After I exchange the test set and verification set, the error report disappears

data = dict(
    samples_per_gpu=8, 
    workers_per_gpu=4,
    train=dict(
        type=dataset_type,
        ann_file=data_root + 'annotations/val2017.json',
        img_prefix=data_root + 'val2017/',
        pipeline=train_pipeline),
    val=dict(
        type=dataset_type,
        ann_file=data_root + 'annotations/train2017.json',
        img_prefix=data_root + 'train2017/',
        pipeline=test_pipeline),
    test=dict(
        type=dataset_type,
        ann_file=data_root + 'annotations/val2017.json',
        img_prefix=data_root + 'val2017/',
        pipeline=test_pipeline))

Is there a way I can use to solve this issue? Thanks

hhaAndroid commented 2 years ago

@Masterzhuior It is possible that other programs occupy the GPU memory.

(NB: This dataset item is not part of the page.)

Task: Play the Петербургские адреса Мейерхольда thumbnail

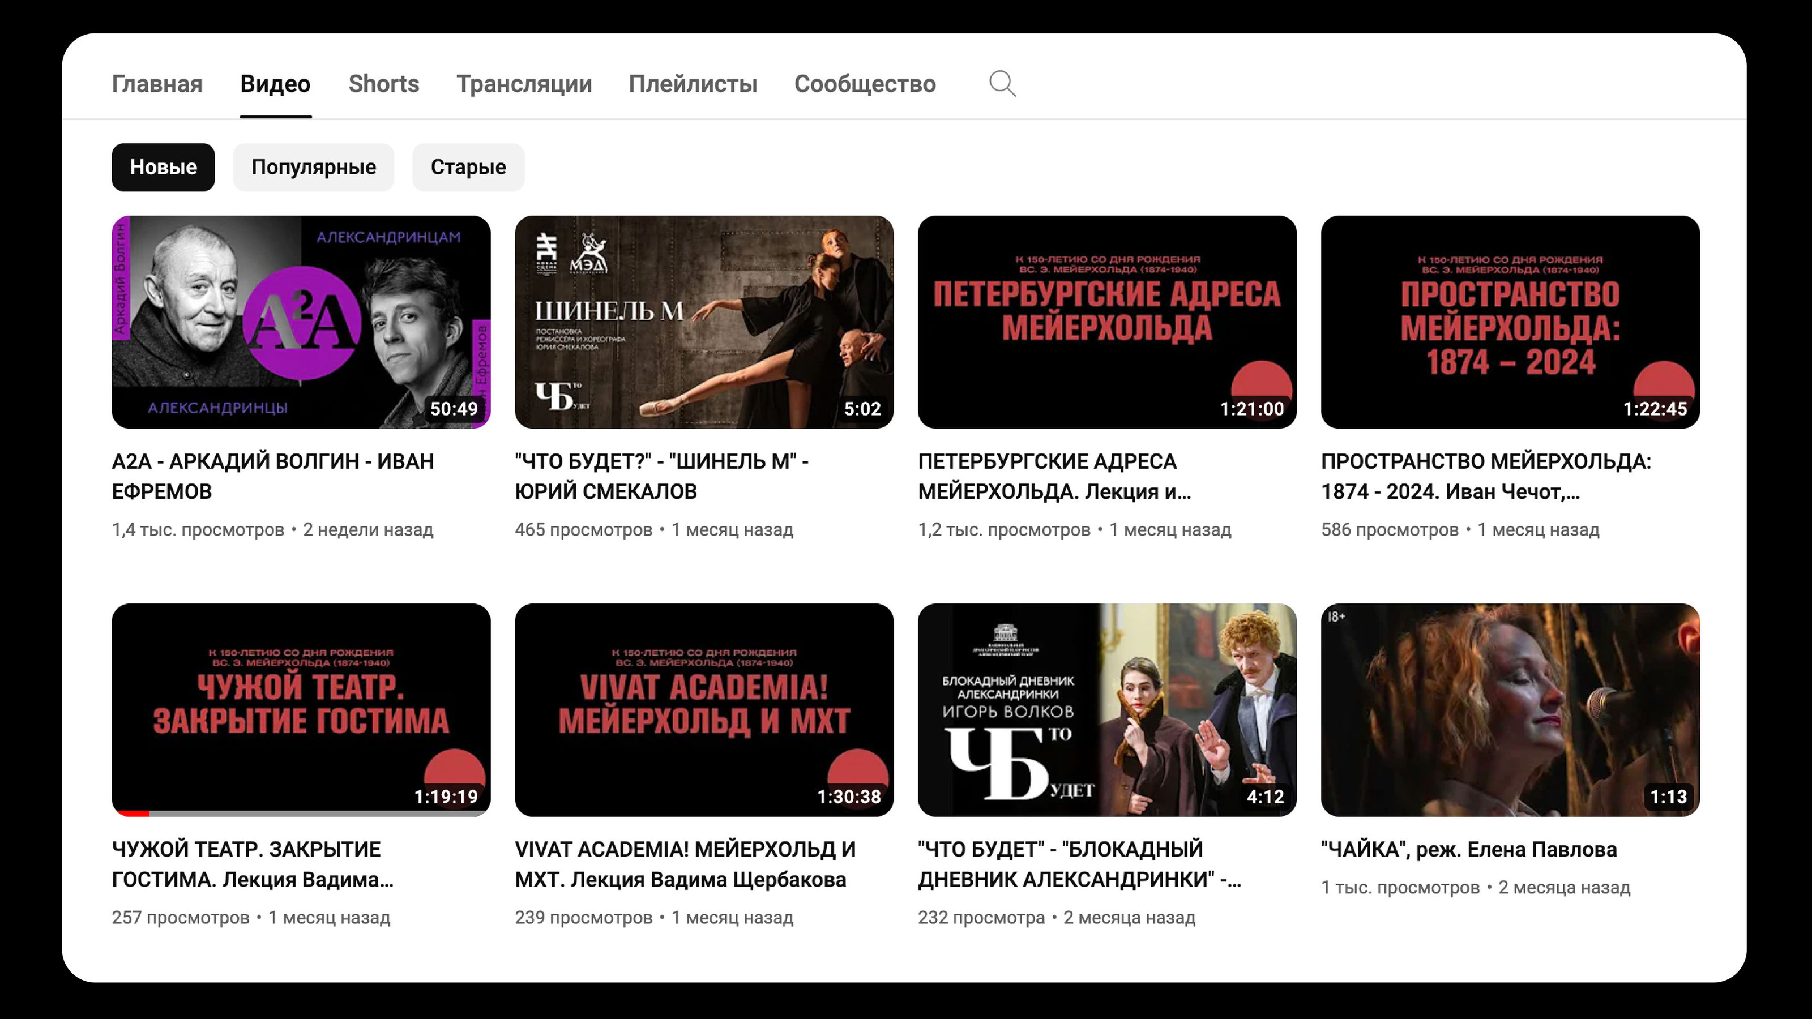Action: click(x=1106, y=321)

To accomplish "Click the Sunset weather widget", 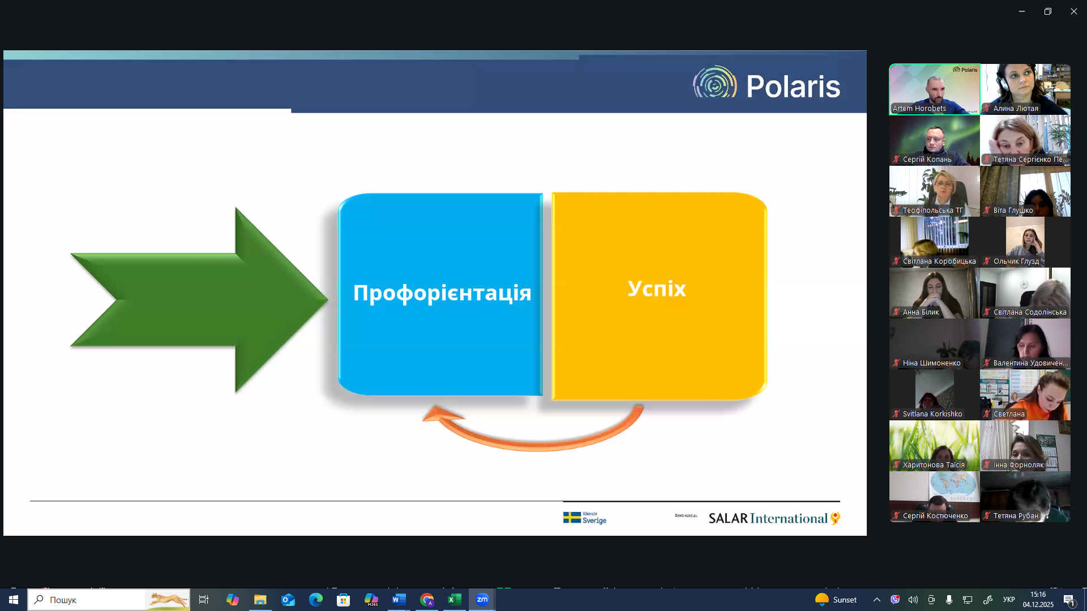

Masterzhuior commented 2 years ago

@Masterzhuior It is possible that other programs occupy the GPU memory.

No, I'm sure no other program is occupying the GPU memory.

ZwwWayne commented 2 years ago

The program fails during inference time. It might because the images are too big, you may try to resize them to a smaller size.

Masterzhuior commented 2 years ago

The program fails during inference time. It might because the images are too big, you may try to resize them to a smaller size.

img_size = 550 

I tried to modify this parameter(550 to 400) in the model , but it still hasn't been solved.

mikaizhu commented 2 years ago

@ZwwWayne hi, how to resize image?

ZwwWayne commented 2 years ago

Modify the Resize module in the pipeline and make the image scale smaller.